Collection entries
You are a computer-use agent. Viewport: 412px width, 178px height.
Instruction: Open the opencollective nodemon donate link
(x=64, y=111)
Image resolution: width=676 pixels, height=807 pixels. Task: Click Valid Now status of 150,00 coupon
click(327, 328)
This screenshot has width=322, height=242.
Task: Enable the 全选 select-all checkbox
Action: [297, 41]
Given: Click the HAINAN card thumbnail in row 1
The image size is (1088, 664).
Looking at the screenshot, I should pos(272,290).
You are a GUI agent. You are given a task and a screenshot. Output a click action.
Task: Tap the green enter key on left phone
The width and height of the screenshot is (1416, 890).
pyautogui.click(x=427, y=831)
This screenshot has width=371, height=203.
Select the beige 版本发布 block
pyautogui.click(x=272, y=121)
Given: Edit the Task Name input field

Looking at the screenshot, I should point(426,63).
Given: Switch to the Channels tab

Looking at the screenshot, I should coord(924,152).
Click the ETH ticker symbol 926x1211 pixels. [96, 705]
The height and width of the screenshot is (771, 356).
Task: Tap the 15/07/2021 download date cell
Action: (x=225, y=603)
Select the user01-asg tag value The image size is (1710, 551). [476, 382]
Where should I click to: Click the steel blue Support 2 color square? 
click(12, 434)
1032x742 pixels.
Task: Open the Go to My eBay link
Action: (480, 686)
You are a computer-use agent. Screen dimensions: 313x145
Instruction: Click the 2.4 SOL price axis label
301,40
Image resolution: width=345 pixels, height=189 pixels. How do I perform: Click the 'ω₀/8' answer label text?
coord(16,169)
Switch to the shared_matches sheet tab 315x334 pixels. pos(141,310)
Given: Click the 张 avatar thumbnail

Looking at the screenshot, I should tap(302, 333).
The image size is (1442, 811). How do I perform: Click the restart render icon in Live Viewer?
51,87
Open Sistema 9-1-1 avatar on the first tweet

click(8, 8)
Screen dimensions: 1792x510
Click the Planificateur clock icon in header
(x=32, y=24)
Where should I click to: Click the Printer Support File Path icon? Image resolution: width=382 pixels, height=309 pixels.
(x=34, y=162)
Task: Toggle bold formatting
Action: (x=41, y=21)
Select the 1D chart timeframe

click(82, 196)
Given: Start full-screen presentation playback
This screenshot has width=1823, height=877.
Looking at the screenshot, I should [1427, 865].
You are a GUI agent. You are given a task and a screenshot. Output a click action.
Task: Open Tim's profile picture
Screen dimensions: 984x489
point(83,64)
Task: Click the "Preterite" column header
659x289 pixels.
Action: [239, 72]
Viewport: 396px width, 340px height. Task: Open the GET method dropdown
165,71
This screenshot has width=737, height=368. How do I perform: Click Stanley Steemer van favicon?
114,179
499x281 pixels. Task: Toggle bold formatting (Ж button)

STATED PROBLEM
Copy out the rows word for word, starting with the line that contains "Select the user01-asg" and continuing through the end of the rows, with both ends included.

OUTPUT FOR THIS EXERCISE
Select the user01-asg tag value The image size is (1710, 551). [476, 382]
Where should I click to: Click the steel blue Support 2 color square? 
click(12, 434)
1032x742 pixels.
Task: Open the Go to My eBay link
Action: (480, 686)
You are a computer-use agent. Screen dimensions: 313x145
Instruction: Click the 2.4 SOL price axis label
301,40
Image resolution: width=345 pixels, height=189 pixels. How do I perform: Click the 'ω₀/8' answer label text?
coord(16,169)
Switch to the shared_matches sheet tab 315x334 pixels. pos(141,310)
Given: Click the 张 avatar thumbnail

Looking at the screenshot, I should tap(302, 333).
The image size is (1442, 811). How do I perform: Click the restart render icon in Live Viewer?
51,87
Open Sistema 9-1-1 avatar on the first tweet

click(8, 8)
Screen dimensions: 1792x510
Click the Planificateur clock icon in header
(x=32, y=24)
Where should I click to: Click the Printer Support File Path icon? Image resolution: width=382 pixels, height=309 pixels.
(x=34, y=162)
Task: Toggle bold formatting
Action: (x=41, y=21)
Select the 1D chart timeframe

click(82, 196)
Given: Start full-screen presentation playback
This screenshot has width=1823, height=877.
Looking at the screenshot, I should [1427, 865].
You are a GUI agent. You are given a task and a screenshot. Output a click action.
Task: Open Tim's profile picture
Screen dimensions: 984x489
point(83,64)
Task: Click the "Preterite" column header
659x289 pixels.
Action: [239, 72]
Viewport: 396px width, 340px height. Task: Open the GET method dropdown
165,71
This screenshot has width=737, height=368. How do I perform: Click Stanley Steemer van favicon?
114,179
499x281 pixels. Task: Toggle bold formatting (Ж button)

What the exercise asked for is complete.